▸ **Information given**:
start

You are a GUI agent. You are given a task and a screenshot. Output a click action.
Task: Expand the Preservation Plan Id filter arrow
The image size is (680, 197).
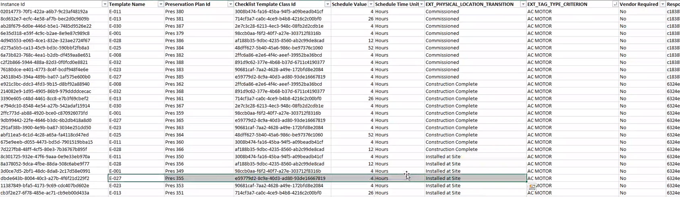point(230,4)
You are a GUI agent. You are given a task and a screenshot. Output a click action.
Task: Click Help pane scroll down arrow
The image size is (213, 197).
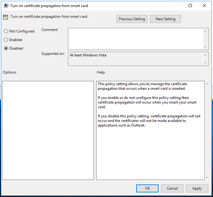pyautogui.click(x=207, y=177)
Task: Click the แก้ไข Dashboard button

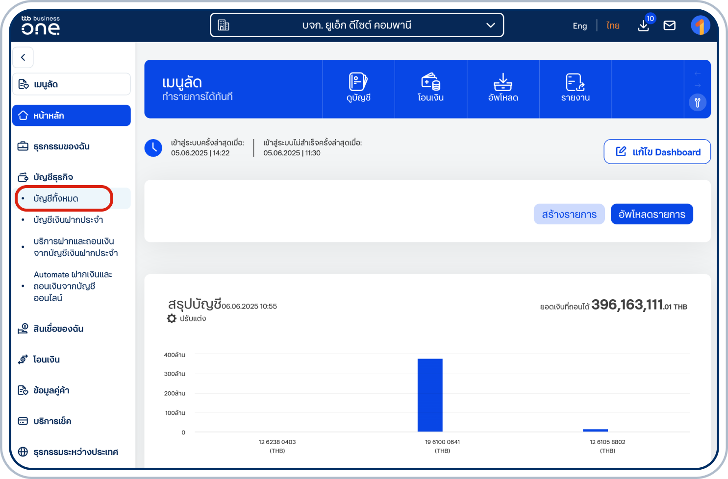Action: [x=657, y=152]
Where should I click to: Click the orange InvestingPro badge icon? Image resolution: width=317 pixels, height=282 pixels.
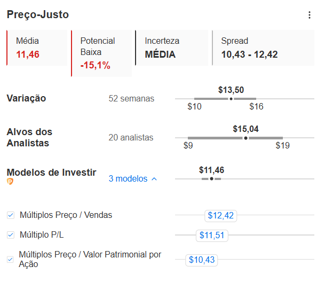10,181
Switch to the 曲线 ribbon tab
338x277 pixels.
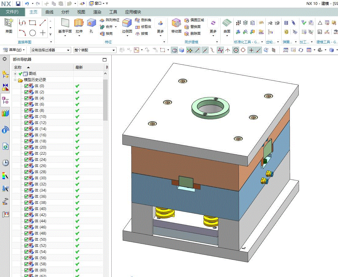click(x=49, y=12)
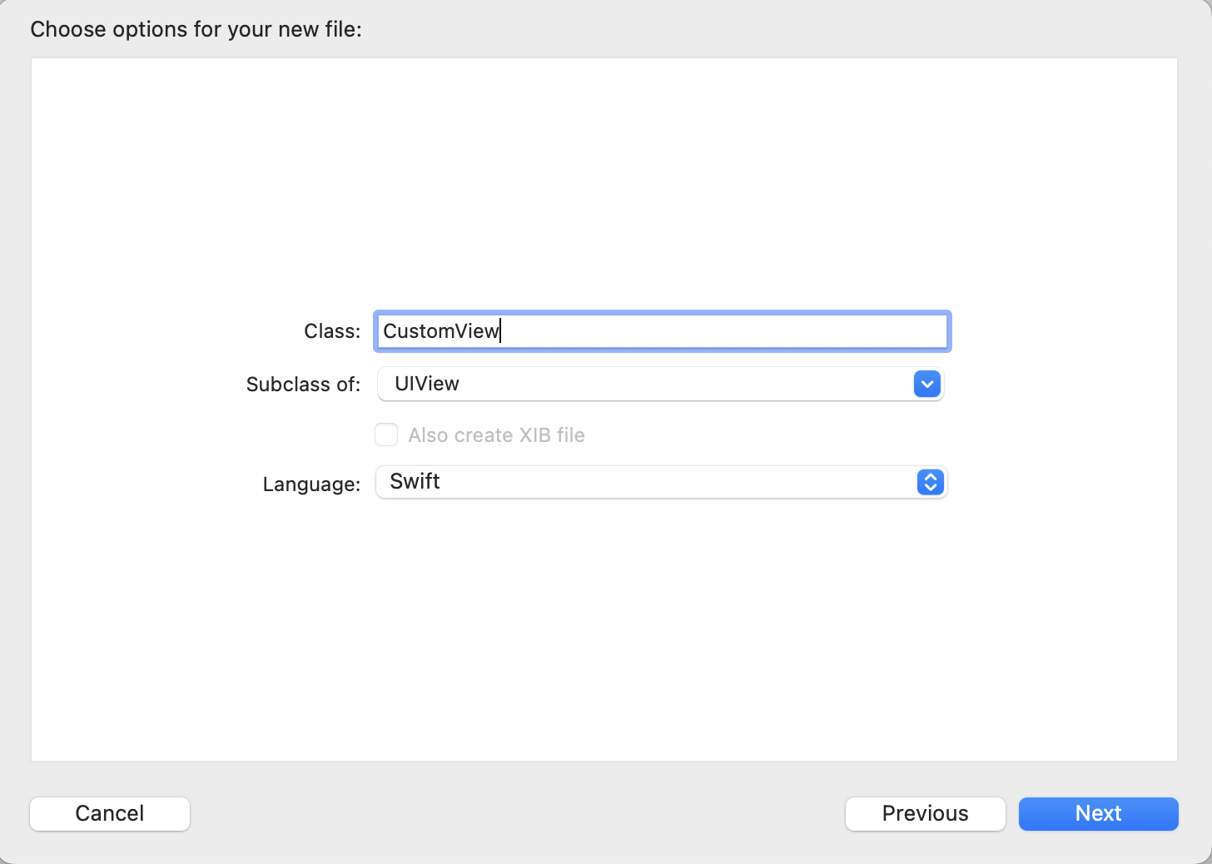Cancel the new file dialog

[x=110, y=813]
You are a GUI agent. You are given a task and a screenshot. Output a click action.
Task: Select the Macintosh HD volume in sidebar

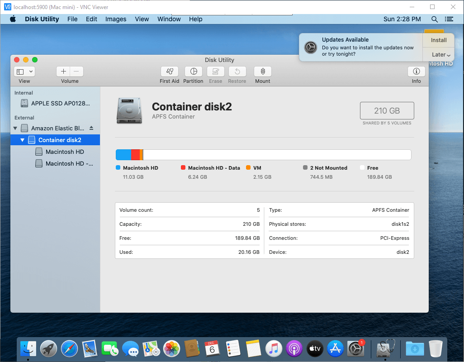[x=65, y=152]

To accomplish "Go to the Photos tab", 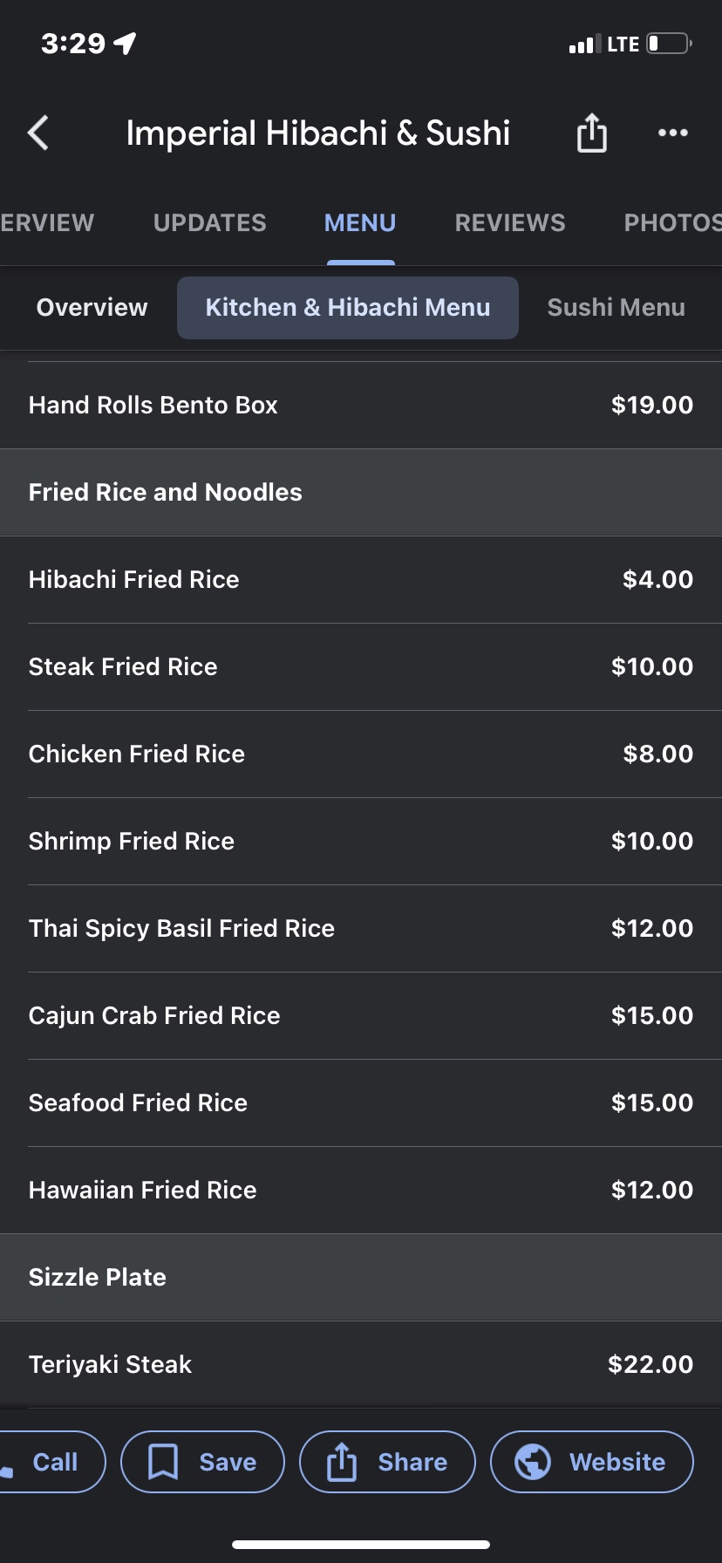I will click(x=671, y=223).
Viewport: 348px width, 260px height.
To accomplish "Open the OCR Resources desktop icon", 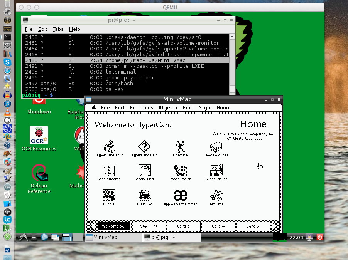I will pos(39,136).
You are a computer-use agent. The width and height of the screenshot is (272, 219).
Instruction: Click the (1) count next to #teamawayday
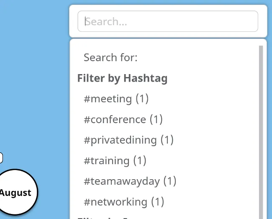pos(169,181)
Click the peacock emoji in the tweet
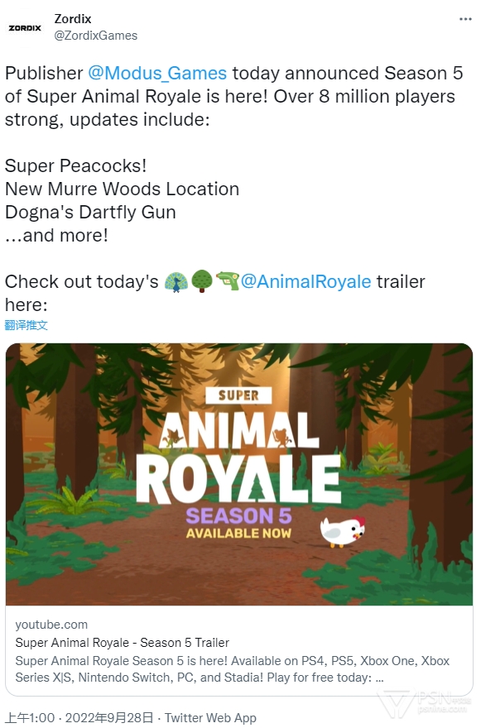Image resolution: width=481 pixels, height=728 pixels. click(176, 281)
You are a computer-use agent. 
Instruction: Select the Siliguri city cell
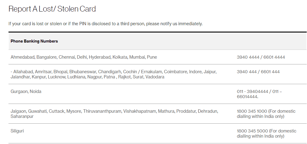[x=17, y=131]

end

Put everything from the line containing "You are a computer-use agent. The" down to the end of the items into a Markdown table with the columns Row and Line, skipping blank lines. Leave the pictures out.

▸ **Solution for this exercise**:
| Row | Line |
|---|---|
| 1 | You are a computer-use agent. The width and height of the screenshot is (272, 219). |
| 2 | Instruction: Click the (1) count next to #teamawayday |
| 3 | pos(169,181) |
| 4 | Click the peacock emoji in the tweet |
| 5 | Image resolution: width=481 pixels, height=728 pixels. click(176, 281) |
| 6 | You are a computer-use agent.  |
| 7 | Instruction: Select the Siliguri city cell |
| 8 | [x=17, y=131] |